Health system plans $220M medical center
A health care system is planning to consolidate its area operations at a $220 million medical center.
Mercy Health Muskegon revealed yesterday a new plan for a Muskegon medical center, instead of the initial $96.7-million plan it presented last spring.
The medical center will be on the Mercy Campus, at 1500 E. Sherman Blvd.
The center’s estimated completion date is 2018 or 2019.
Mercy Health said the new proposal will bring all Muskegon-area inpatient services together at a central location and include a greater focus on outpatient services and a new emergency department meant to optimize patient experience and flow.
The proposal is focused on a better patient experience.
The medical center will house a nine-story inpatient tower and new emergency departments on the existing Mercy Campus, which will accommodate outpatient procedures, labor and delivery, pediatrics and surgery.
In addition, extensive renovation of the Mercy Campus will accommodate diagnostics, universal care and inpatient rehab. Services as the Hackley Campus will include urgent care in the current emergency department and inpatient behavioral health.

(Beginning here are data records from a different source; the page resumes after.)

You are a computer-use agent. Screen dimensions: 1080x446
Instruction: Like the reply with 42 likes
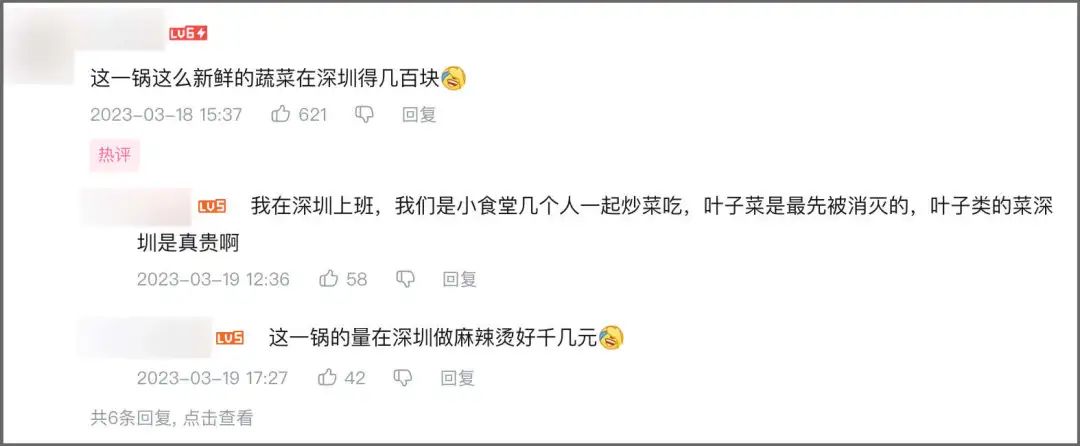tap(327, 377)
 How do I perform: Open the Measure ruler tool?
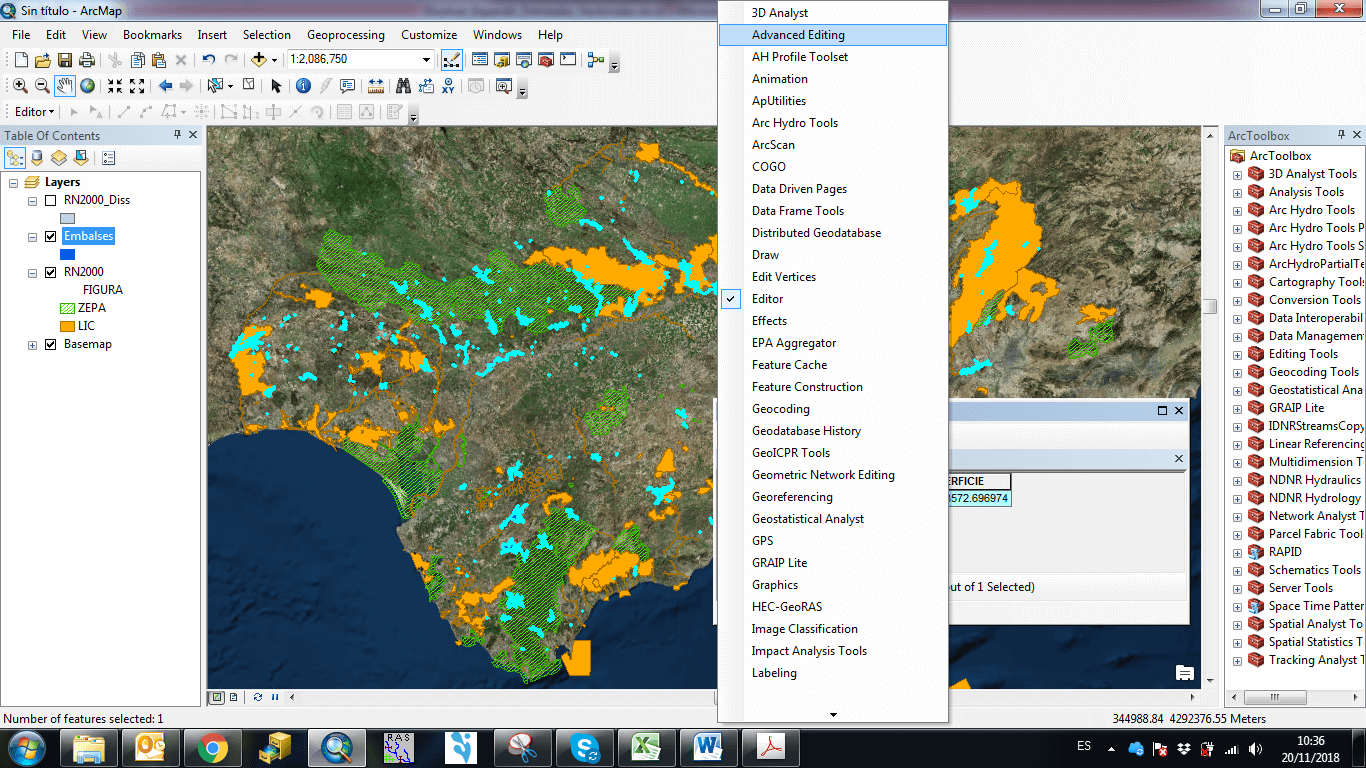click(376, 86)
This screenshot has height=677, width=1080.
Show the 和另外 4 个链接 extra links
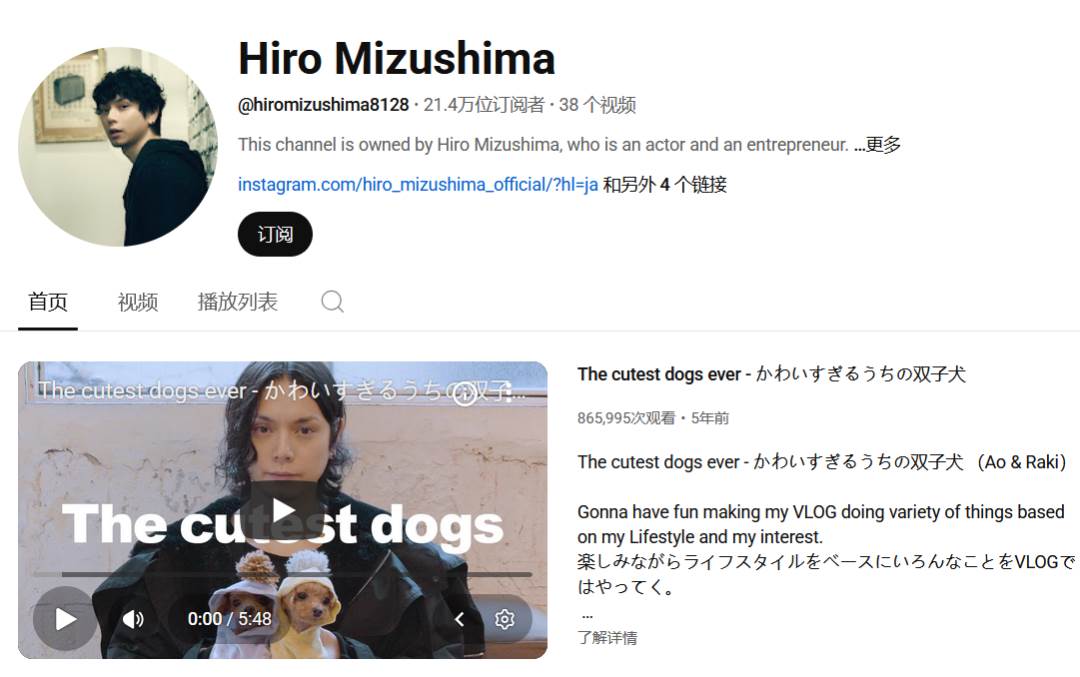tap(665, 185)
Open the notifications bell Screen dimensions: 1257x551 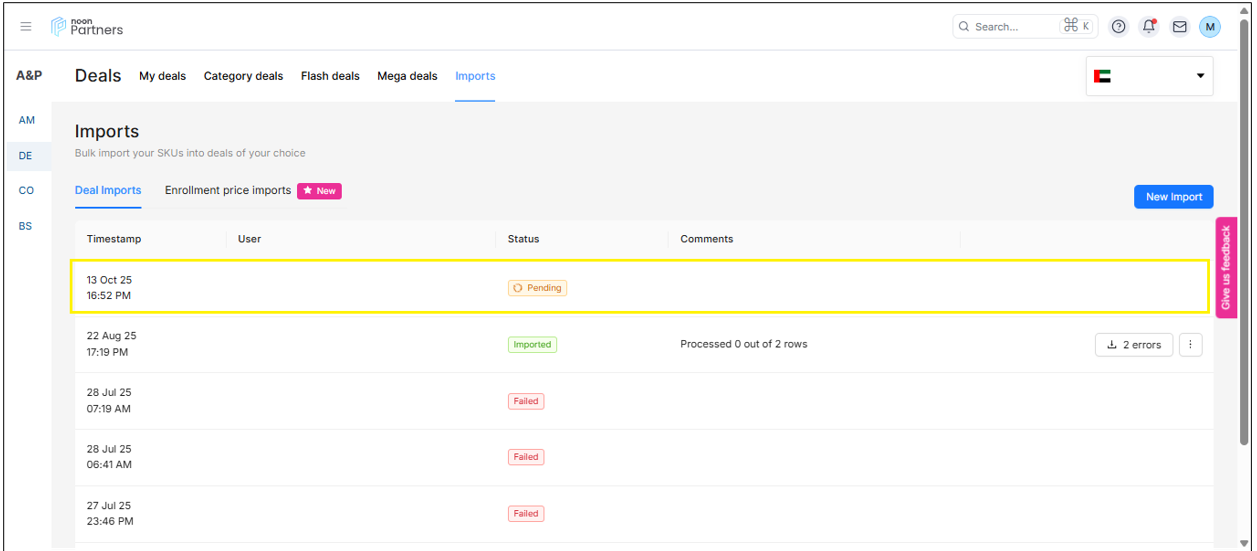point(1149,27)
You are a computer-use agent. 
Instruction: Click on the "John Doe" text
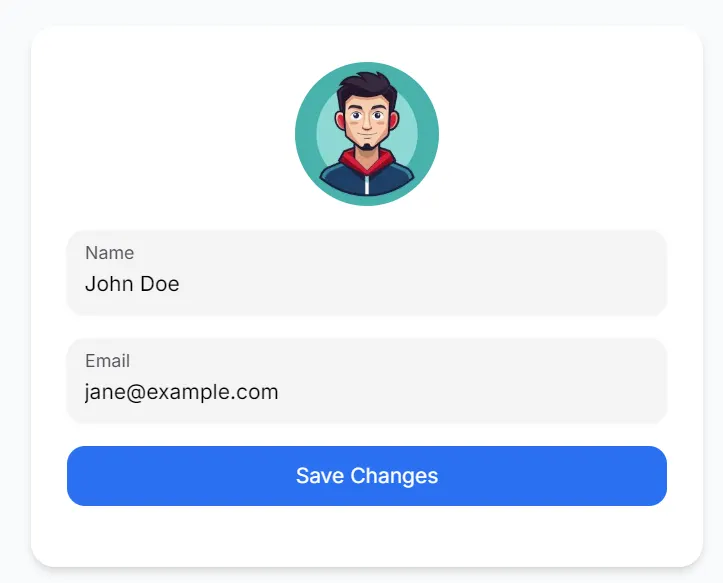tap(132, 284)
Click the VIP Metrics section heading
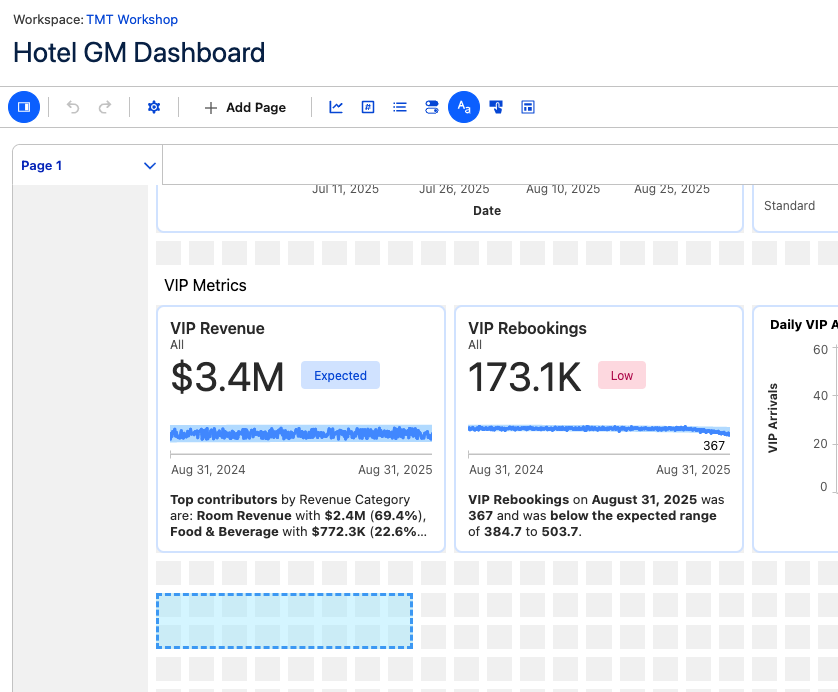Viewport: 838px width, 692px height. (205, 286)
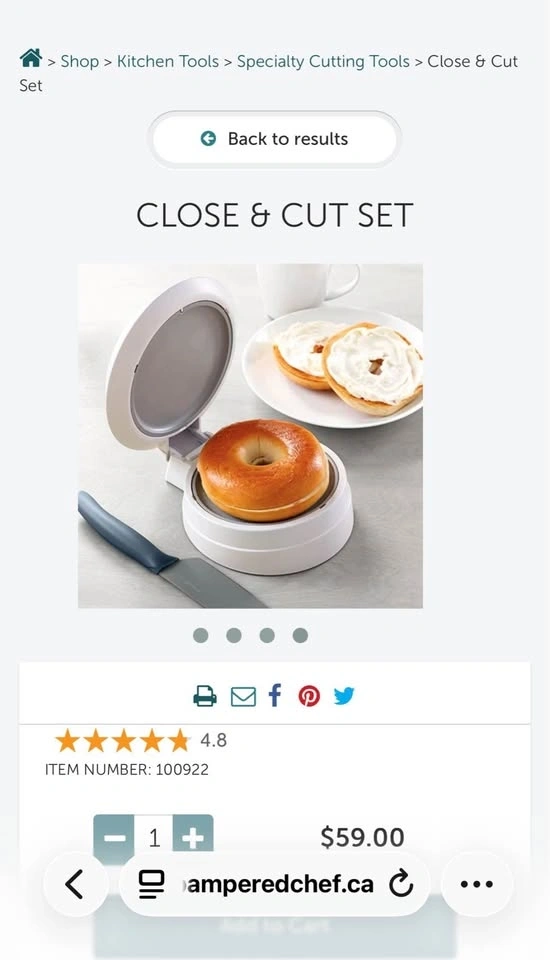Click Back to results button
The image size is (550, 960).
tap(274, 139)
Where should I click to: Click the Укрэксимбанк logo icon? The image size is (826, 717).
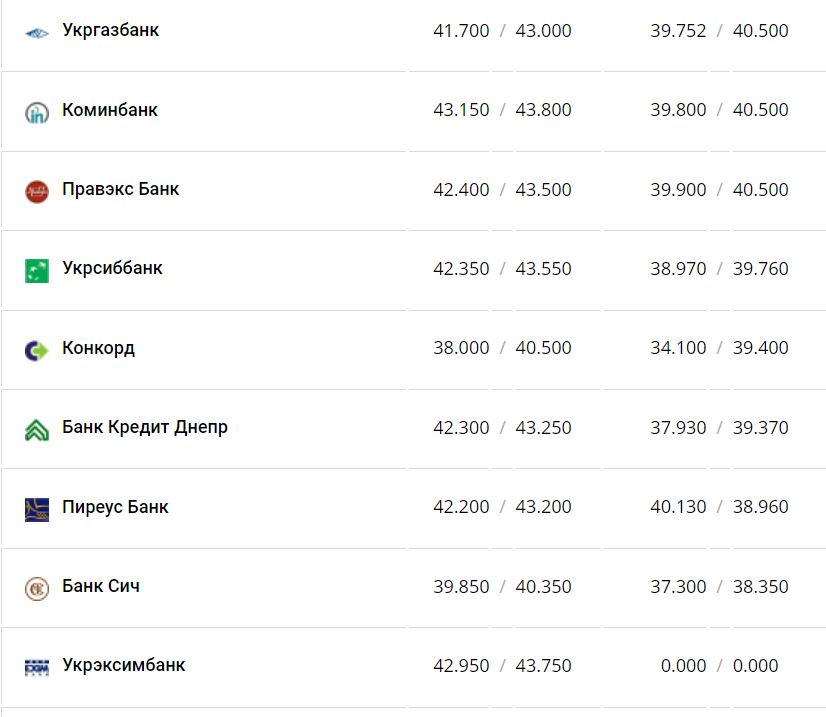pos(37,667)
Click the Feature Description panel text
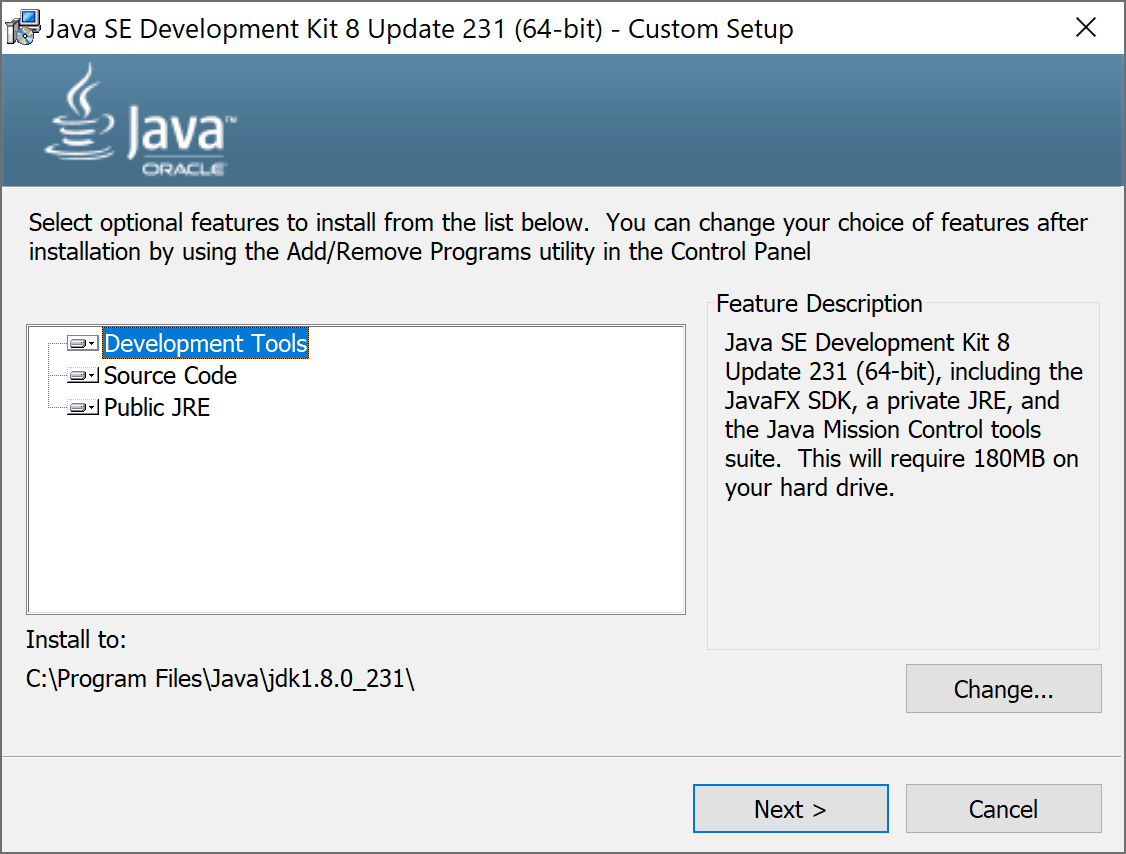 point(900,415)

Progressive AE, which has partnered with Mercy Health for a number of years, joined forces with HGA.
Mercy Health hopes to receive approval of the business plan and schematic designs from its parent, Livonia-based CHN Trinity Health, and acquire a certificate of need, or CON, from the Michigan Department of Public Health at the same time.
“During approval stage, we are doing little bits and pieces of design,” said James Roberge, senior director of facilities services at Mercy Health. “We will re-engage in the architecture in a heavy way after the approval. And in a little more than a year from now, we are hoping to break ground.”
Incorporating a planning model known as True North, a number of the clinical, medical and support staff have been involved in the planning of the medical center.
The group was broken into interdisciplinary teams and designed floor plans based on what they believed would be most efficient.
“If we could do this with the patient in mind — the speed in delivery of care, less patient movement — what would we do different?” Roberge said.
Roberge said the challenge is providing care in an efficient manner and in an atmosphere that is soothing and healing.
The changes from the initial plan are attributed to several factors, according to Roberge.
As the Mercy Campus began doubling up patients in rooms as a means of consolidation, turning private rooms into semi-private rooms, staff began raising concerns about the limited space and the difficulty of movement in the cumbersome rooms and hallways.
A second issue that was raised when evaluating the original phased approach dealt with the idea of consolidation. It was discovered that by keeping a presence back at the Hackley Campus and then phasing in wasn’t really a benefit, since eventually everything would have to move.
A third problem concerned the expansion on an aged building structure.
“How is this project going to achieve a 50-year strategy?” said Roberge, recalling a key question raised during the process.
Roberge went on to say if the old building structure ever had to come down, the old plan didn’t take into account separating the new expansion from the original infrastructure.